Nowadays, one of the biggest problems which has to be solved during oral surgery procedures, is bone augmentation of mandible and maxilla. A large and stable volume of bone must be created to give surgeons the opportunity to place implants safely and with good prognosis. Resorption of the alveolar ridge, unavoidably takes place after teeth extractions. This resorption, additionally to the presence of systemic diseases, the patients’ age and the disadvantageous anatomic features of the surgical region (for example, extensive plunges of sinus cavity into the posterior maxillary bone) make the operation difficult and in many cases impossible (Carlsson and Persson, 1967; Atwood, 1963). Immediate loading of implants after extractions, has been recommended as a means to minimize bone loss and shorten the time of the prosthetic treatment (Lang et al., 1994; Rosenquist and Grenthe, 1996). Unfortunately, immediate implantation is often associated with a residual bone defect between the implant neck and the bone walls.
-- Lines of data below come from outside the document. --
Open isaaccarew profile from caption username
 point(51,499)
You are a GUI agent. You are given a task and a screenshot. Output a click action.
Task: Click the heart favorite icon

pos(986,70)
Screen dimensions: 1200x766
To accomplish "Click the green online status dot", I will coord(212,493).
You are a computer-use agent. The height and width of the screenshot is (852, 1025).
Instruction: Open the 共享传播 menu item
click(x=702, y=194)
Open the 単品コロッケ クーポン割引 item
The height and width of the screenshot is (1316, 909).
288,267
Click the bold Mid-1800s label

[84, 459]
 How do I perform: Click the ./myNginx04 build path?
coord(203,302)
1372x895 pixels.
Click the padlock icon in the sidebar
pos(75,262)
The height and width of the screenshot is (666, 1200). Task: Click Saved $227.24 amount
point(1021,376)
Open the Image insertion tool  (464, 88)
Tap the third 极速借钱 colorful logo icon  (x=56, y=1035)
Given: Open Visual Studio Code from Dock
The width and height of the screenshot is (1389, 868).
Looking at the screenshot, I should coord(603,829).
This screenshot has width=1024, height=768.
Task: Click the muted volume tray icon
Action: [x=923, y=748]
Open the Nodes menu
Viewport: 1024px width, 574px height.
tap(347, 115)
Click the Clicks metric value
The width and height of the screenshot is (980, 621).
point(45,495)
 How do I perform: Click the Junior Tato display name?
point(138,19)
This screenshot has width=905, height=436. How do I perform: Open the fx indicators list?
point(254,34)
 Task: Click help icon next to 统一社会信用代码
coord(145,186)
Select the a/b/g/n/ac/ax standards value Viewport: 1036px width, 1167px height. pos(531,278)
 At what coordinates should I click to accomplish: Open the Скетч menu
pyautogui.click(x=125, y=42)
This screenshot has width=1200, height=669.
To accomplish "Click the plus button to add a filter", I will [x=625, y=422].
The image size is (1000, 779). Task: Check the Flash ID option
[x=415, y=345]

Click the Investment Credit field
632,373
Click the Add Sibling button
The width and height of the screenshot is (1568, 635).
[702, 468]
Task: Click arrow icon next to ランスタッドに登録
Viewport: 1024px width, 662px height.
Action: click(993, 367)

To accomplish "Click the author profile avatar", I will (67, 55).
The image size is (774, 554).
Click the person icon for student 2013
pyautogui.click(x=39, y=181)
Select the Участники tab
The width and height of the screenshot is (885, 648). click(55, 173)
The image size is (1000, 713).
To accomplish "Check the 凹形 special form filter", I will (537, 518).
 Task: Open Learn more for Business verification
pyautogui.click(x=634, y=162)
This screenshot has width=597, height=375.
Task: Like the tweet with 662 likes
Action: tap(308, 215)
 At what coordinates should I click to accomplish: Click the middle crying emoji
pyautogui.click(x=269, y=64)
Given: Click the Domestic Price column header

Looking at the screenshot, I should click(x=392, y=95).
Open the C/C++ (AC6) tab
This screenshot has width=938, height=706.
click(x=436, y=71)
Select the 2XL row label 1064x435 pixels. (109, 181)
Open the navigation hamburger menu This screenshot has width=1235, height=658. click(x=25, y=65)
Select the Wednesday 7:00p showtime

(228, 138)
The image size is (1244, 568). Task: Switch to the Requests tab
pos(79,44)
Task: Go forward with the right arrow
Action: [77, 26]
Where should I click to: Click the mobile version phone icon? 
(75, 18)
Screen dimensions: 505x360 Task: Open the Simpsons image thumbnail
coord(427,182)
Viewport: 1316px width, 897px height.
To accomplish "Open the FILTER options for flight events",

As has been previously reported (Becker et al., 1998; Landsberg, 1997), large gaps may jeopardize the success of such implant procedures. These gaps may cause cell migration from the connective and epithelial tissue into the gap, possibly preventing osseointegration.

Various techniques, including the use of barrier membranes and graft material (as guided bone and guided tissue augmentation), have been proposed for the management of these defects (Becker et al., 1990). The technique of Platelet-Rich Plasma (PRP) is an easy and effective way to obtain a big amount of growth factors. α-granules in platelets have abundant growth factors that when secreted, are responsible for crucial steps during tissue regeneration; increasing cell-mitosis, increasing collagen matrix production (which acts osteocon-ductively), recruiting other cells to the wound, initiating vascular in-growth and inducing cell differentation (Ouyang and Qiao, 2006). PRP is an autologous concentration of platelets in plasma, developed by gradient density centrifugation (Whitman et al., 1997). It contains many factors, such as PDGF (Platelet-Derived Growth Factor), TGF-β (Transforming Growth Factor-β) and VEGF (Vascular Endothelial Growth Factor). It has been reported a significant enhancement of bone and soft tissue healing when PRP is used in ophthalmologic surgery, cardiac surgery, bone surgery, cosmetic surgery and in oral and maxillofacial surgery (Whitman et al., 1997; Kassolis and Reynolds, 2005; Philippart et al., 2005). Furthermore, it is concluded by studies on animals and humans that growth factors can induce the migration, attachment, proliferation and differentiation of periodontal progenitor cells (Ouyang and Qiao, 2006). Consequently, they promote bone production and bone formation by stimulating the osteoblasts and angiogenesis by stimulating the endothelial vascular cells (Ouyang and Qiao, 2006). It is widely believed that vascular system and bone production are two vital factors for successful bone healing. For this reason, scientists continuously search the relationship between the use of growth factors and bone formation. They try to find a way for qualitative and quantitative bone production, which can promise a long-lasting result that allows implants placement without abortions.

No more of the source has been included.